== Records for this exercise ==

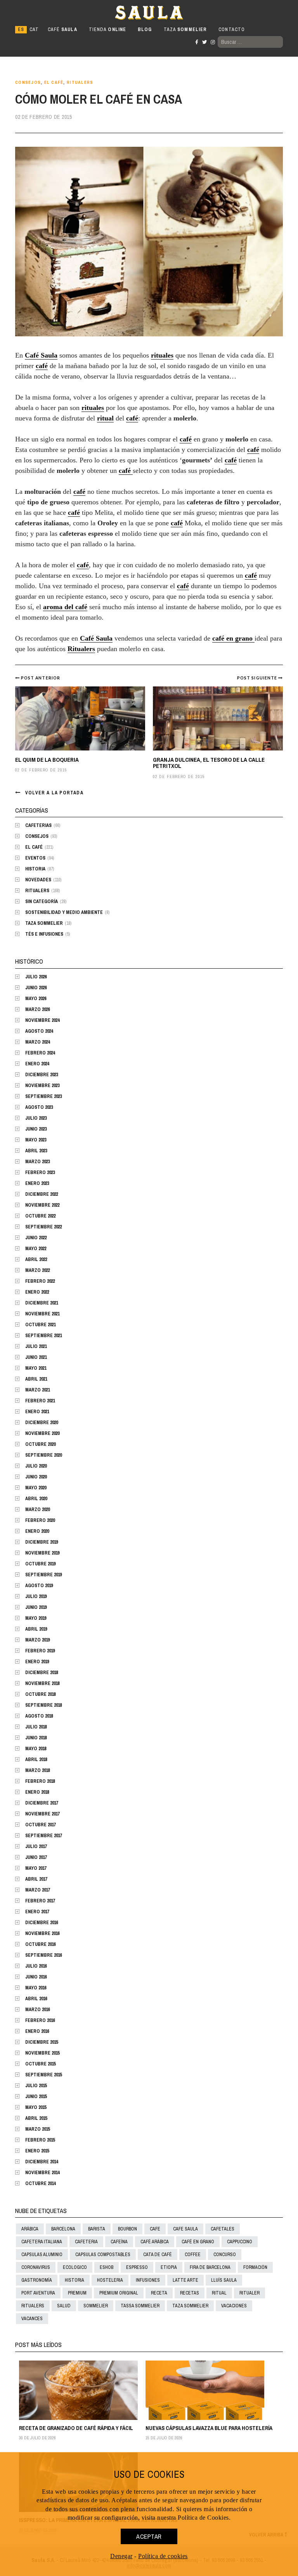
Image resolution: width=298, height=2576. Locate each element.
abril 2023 (36, 1151)
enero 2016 (37, 2031)
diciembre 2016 (41, 1922)
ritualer (249, 2293)
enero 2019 (37, 1662)
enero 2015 (37, 2151)
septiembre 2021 (43, 1335)
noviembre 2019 (42, 1553)
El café (54, 82)
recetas (189, 2293)
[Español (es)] (21, 29)
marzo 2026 (37, 1009)
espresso (137, 2267)
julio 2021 (36, 1346)
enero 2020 (37, 1531)
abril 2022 (36, 1259)
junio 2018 (36, 1738)
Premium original (118, 2293)
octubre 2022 (40, 1216)
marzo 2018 (37, 1770)
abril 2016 (36, 1999)
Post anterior (40, 678)
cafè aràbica (154, 2242)
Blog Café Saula (49, 12)
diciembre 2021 (41, 1303)
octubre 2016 (40, 1944)
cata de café (157, 2254)
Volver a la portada (54, 793)
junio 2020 (36, 1477)
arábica (29, 2229)
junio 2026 (36, 988)
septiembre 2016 (43, 1955)
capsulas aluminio (41, 2254)
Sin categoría (41, 901)
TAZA (185, 29)
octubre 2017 (40, 1825)
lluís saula (224, 2280)
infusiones (148, 2280)
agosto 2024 (39, 1031)
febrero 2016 (40, 2020)
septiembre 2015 (43, 2075)
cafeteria (86, 2242)
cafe (155, 2229)
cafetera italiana (41, 2242)
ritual (219, 2293)
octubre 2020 (40, 1444)
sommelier (95, 2306)
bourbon (127, 2229)
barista (96, 2229)
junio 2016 (36, 1977)
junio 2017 (36, 1857)
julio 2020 (36, 1466)
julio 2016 (36, 1966)
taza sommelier (190, 2306)
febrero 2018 (40, 1781)
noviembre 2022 (42, 1205)
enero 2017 (37, 1912)
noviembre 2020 (42, 1433)
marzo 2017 (37, 1890)
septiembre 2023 (43, 1096)
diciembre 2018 (41, 1672)
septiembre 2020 (43, 1455)
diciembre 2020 (41, 1422)
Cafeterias (38, 825)
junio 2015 (36, 2096)
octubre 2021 (40, 1325)
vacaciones (234, 2306)
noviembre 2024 (42, 1020)
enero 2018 (37, 1792)
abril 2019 (36, 1629)
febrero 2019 (40, 1651)
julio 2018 (36, 1727)
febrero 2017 (40, 1901)
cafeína (119, 2242)
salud (64, 2306)
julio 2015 (36, 2086)
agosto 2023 (39, 1107)
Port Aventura (38, 2293)
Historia (35, 869)
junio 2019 (36, 1607)
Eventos (35, 858)
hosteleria (110, 2280)
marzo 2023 (37, 1162)
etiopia (169, 2267)
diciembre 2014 (41, 2162)
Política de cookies (163, 2556)
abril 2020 (36, 1499)
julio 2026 (36, 977)
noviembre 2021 (42, 1314)
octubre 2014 (40, 2183)
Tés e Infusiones (44, 934)
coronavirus (35, 2267)
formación (255, 2267)
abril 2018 (36, 1759)
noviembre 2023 (42, 1085)
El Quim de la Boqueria (47, 760)
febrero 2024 (40, 1053)
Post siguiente (257, 678)
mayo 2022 (35, 1248)
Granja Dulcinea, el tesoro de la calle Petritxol (209, 763)
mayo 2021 (35, 1368)
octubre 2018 (40, 1694)
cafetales (222, 2229)
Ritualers (80, 82)
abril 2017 (36, 1879)
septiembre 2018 (43, 1705)
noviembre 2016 (42, 1933)
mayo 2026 (35, 998)
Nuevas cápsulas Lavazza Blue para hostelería (209, 2428)
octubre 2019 (40, 1564)
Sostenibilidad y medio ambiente (64, 912)
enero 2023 (37, 1183)
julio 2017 (36, 1846)
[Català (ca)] (34, 29)
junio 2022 (36, 1238)
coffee (193, 2254)
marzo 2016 (37, 2009)
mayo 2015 (35, 2107)
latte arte (185, 2280)
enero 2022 (37, 1292)
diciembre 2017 (41, 1803)
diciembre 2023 (41, 1075)
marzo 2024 (37, 1042)
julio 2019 (36, 1596)
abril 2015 (36, 2118)
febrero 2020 (40, 1520)
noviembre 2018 (42, 1683)
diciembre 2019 (41, 1542)
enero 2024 (37, 1064)
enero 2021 (37, 1412)
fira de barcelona (210, 2267)
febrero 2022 (40, 1281)
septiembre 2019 (43, 1575)
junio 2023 (36, 1129)
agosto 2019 (39, 1585)
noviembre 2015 (42, 2053)
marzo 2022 (37, 1270)
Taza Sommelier (44, 923)
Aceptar (149, 2536)
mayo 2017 (35, 1868)
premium (77, 2293)
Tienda (107, 29)
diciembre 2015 (41, 2042)
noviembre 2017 (42, 1814)
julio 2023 (36, 1118)
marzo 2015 (37, 2129)
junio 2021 (36, 1357)
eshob (106, 2267)
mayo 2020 (35, 1488)
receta (159, 2293)
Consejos (28, 82)
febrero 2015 (40, 2140)
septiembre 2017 (43, 1836)
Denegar (121, 2556)
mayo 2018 (35, 1749)
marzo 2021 (37, 1390)
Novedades (38, 880)
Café (62, 29)
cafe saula (185, 2229)
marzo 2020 (37, 1509)
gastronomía (36, 2280)
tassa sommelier (140, 2306)
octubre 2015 (40, 2064)
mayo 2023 (35, 1140)
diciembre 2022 (41, 1194)
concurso (224, 2254)
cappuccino (239, 2242)
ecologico (75, 2267)
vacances (32, 2318)
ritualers (32, 2306)
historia (74, 2280)
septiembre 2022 (43, 1227)
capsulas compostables (102, 2254)
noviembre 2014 (42, 2173)
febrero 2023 (40, 1172)
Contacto (231, 29)
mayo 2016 (35, 1988)
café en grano (198, 2242)
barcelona (63, 2229)
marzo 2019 (37, 1640)
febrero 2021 (40, 1401)
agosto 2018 (39, 1716)
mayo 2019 (35, 1618)
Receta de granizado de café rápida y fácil (76, 2428)
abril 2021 (36, 1379)
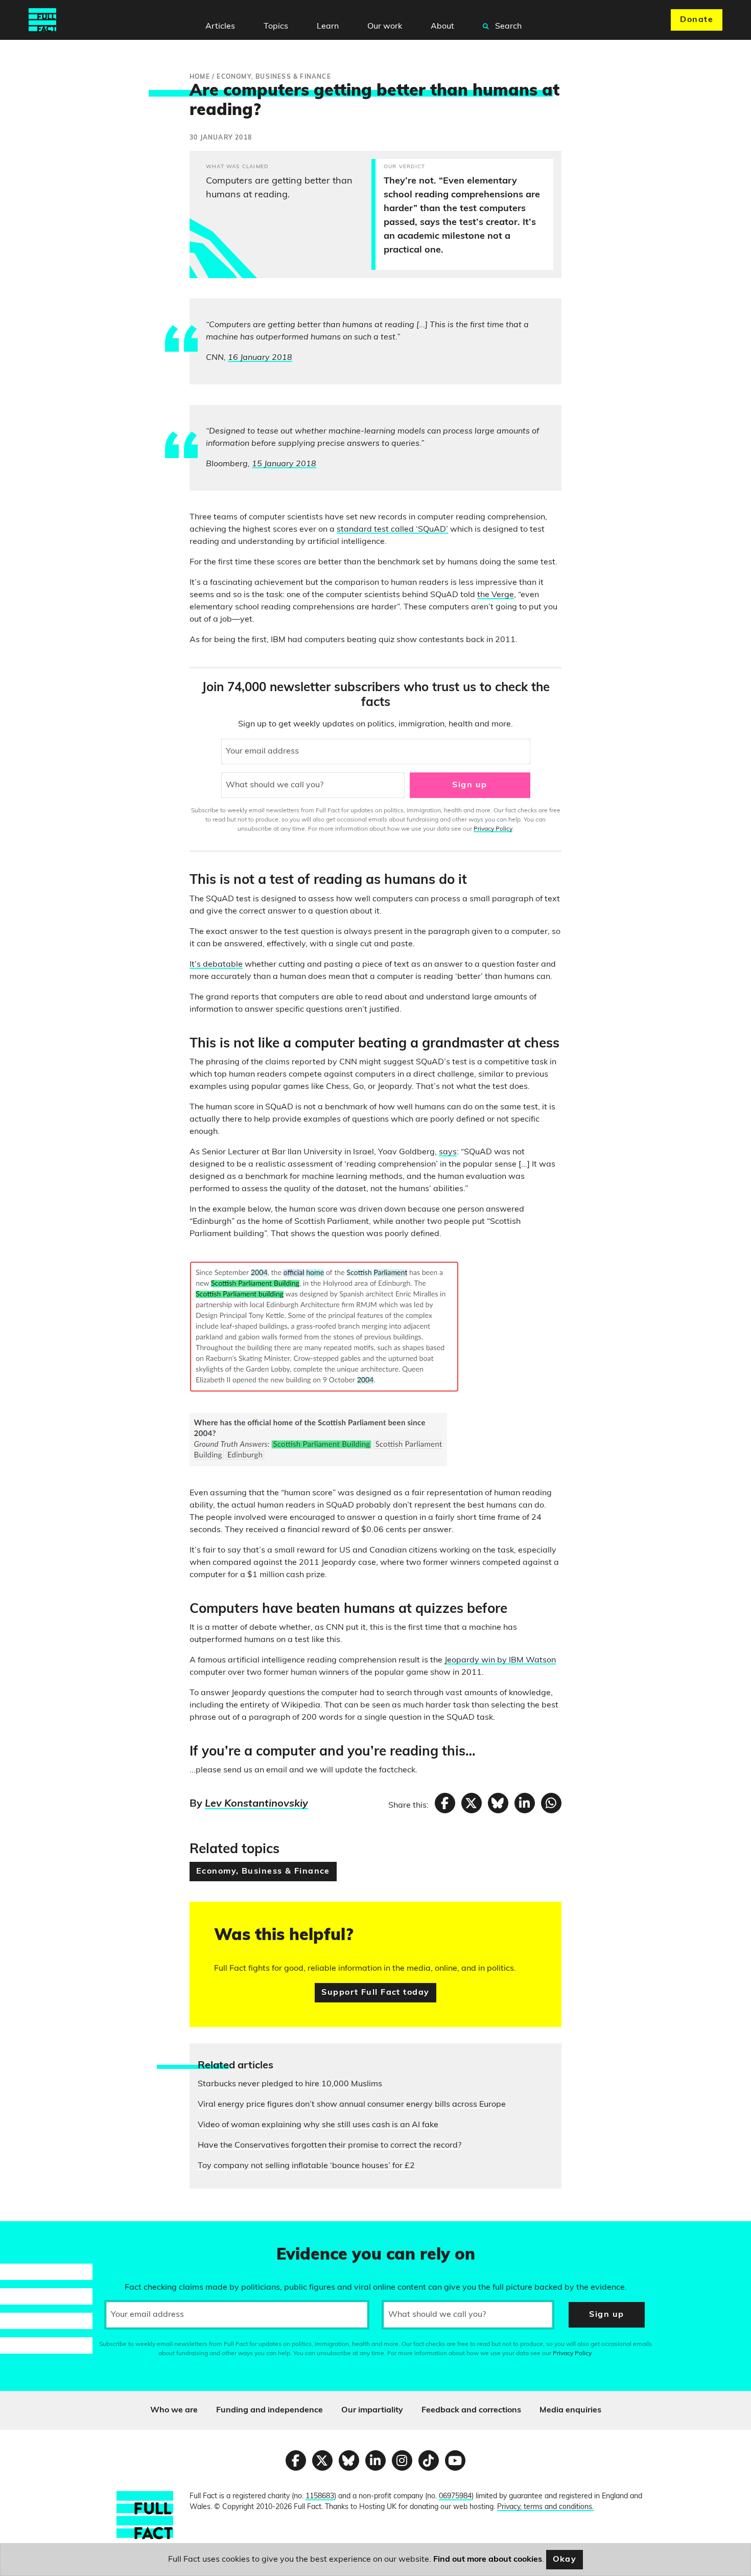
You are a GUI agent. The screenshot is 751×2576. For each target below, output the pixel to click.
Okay (565, 2560)
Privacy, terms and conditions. (545, 2507)
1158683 (320, 2496)
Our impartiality (372, 2410)
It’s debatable (216, 965)
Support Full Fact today (375, 1993)
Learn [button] (328, 26)
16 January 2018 (260, 358)
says (448, 1152)
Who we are (174, 2410)
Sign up (469, 785)
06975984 (455, 2496)
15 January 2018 (284, 464)
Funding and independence (269, 2410)
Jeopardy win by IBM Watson (500, 1660)
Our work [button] (384, 26)
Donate (696, 20)
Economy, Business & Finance (263, 1871)
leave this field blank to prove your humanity (44, 2233)
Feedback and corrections (471, 2410)
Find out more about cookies (487, 2560)
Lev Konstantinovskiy (256, 1804)
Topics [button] (276, 26)
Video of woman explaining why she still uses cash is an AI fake (318, 2125)
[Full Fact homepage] (42, 20)
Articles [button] (220, 26)
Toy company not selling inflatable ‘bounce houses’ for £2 (306, 2166)
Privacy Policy (493, 829)
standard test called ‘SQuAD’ (392, 530)
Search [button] (507, 26)
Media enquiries (570, 2410)
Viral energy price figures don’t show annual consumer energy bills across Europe (352, 2105)
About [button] (442, 26)
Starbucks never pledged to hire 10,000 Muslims (290, 2084)
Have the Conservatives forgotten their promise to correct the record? (329, 2145)
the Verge (495, 595)
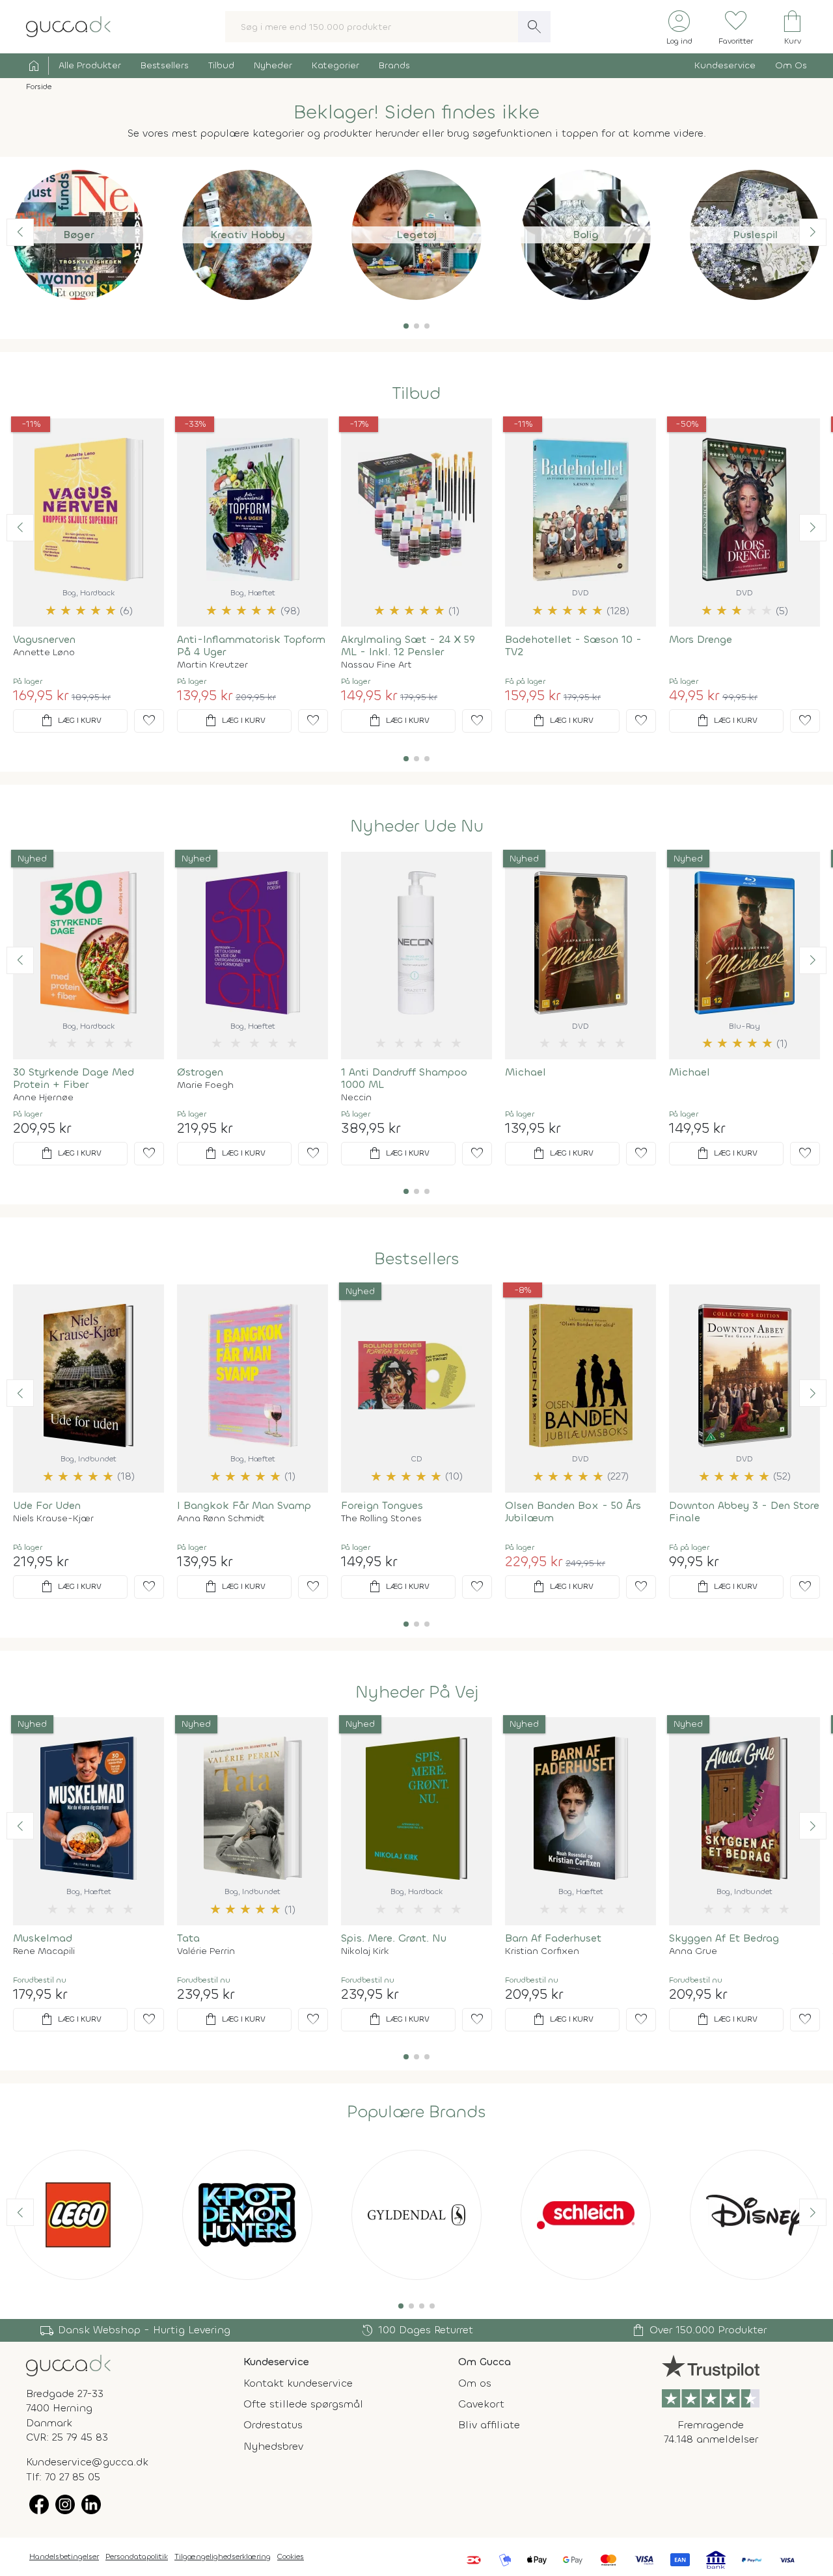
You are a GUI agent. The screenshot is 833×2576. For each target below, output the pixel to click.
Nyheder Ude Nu (417, 826)
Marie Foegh (205, 1085)
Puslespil (755, 234)
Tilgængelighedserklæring (222, 2556)
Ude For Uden (47, 1505)
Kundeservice (725, 65)
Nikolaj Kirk (365, 1951)
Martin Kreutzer (212, 665)
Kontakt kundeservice (298, 2383)
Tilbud (221, 65)
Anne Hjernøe (43, 1098)
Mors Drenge (700, 639)
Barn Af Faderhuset (553, 1938)
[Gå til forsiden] (68, 2364)
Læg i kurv (70, 721)
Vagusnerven (44, 639)
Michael (525, 1072)
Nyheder (273, 65)
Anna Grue (693, 1951)
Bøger (78, 234)
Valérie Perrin (206, 1951)
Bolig (586, 234)
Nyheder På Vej (416, 1692)
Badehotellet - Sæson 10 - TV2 (573, 645)
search (534, 26)
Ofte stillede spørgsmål (303, 2404)
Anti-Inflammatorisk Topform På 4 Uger (251, 645)
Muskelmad (42, 1938)
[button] (406, 326)
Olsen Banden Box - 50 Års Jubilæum (573, 1511)
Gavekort (481, 2404)
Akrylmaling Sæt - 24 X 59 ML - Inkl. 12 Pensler (408, 645)
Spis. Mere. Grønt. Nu (393, 1938)
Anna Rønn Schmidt (221, 1519)
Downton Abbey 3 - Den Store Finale (744, 1511)
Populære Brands (416, 2112)
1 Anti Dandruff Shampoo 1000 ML (404, 1078)
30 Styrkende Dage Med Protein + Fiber (73, 1078)
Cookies (290, 2556)
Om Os (791, 65)
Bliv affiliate (489, 2425)
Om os (474, 2383)
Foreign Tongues (382, 1505)
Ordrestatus (273, 2425)
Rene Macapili (44, 1951)
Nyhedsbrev (273, 2446)
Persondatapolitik (136, 2556)
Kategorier (335, 65)
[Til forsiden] (68, 26)
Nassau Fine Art (376, 665)
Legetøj (416, 234)
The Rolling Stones (381, 1519)
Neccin (356, 1098)
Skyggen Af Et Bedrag (724, 1938)
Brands (394, 65)
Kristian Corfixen (542, 1951)
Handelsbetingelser (64, 2556)
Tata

===

» How to complete this task:
Copy out only the lines of the records above from the one with "diciembre 2021 (41, 1303)" through the one with "septiembre 2023 (43, 1096)", exactly as they stand, both included.

» Answer section:
diciembre 2021 (41, 1303)
octubre 2016 (40, 1944)
cata de café (157, 2254)
Volver a la portada (54, 793)
junio 2020 (36, 1477)
arábica (29, 2229)
junio 2026 (36, 988)
septiembre 2016 (43, 1955)
capsulas aluminio (41, 2254)
Sin categoría (41, 901)
TAZA (185, 29)
octubre 2017 (40, 1825)
lluís saula (224, 2280)
infusiones (148, 2280)
agosto 2024 (39, 1031)
febrero 2016 (40, 2020)
septiembre 2015 (43, 2075)
cafeteria (86, 2242)
cafe (155, 2229)
cafetera italiana (41, 2242)
ritual (219, 2293)
octubre 2020 (40, 1444)
sommelier (95, 2306)
bourbon (127, 2229)
barista (96, 2229)
junio 2016 (36, 1977)
junio 2017 (36, 1857)
julio 2020 (36, 1466)
julio 2016 (36, 1966)
taza sommelier (190, 2306)
febrero 2018 (40, 1781)
noviembre 2022 (42, 1205)
enero 2017 (37, 1912)
noviembre 2020 (42, 1433)
marzo 2017 (37, 1890)
septiembre 2023 (43, 1096)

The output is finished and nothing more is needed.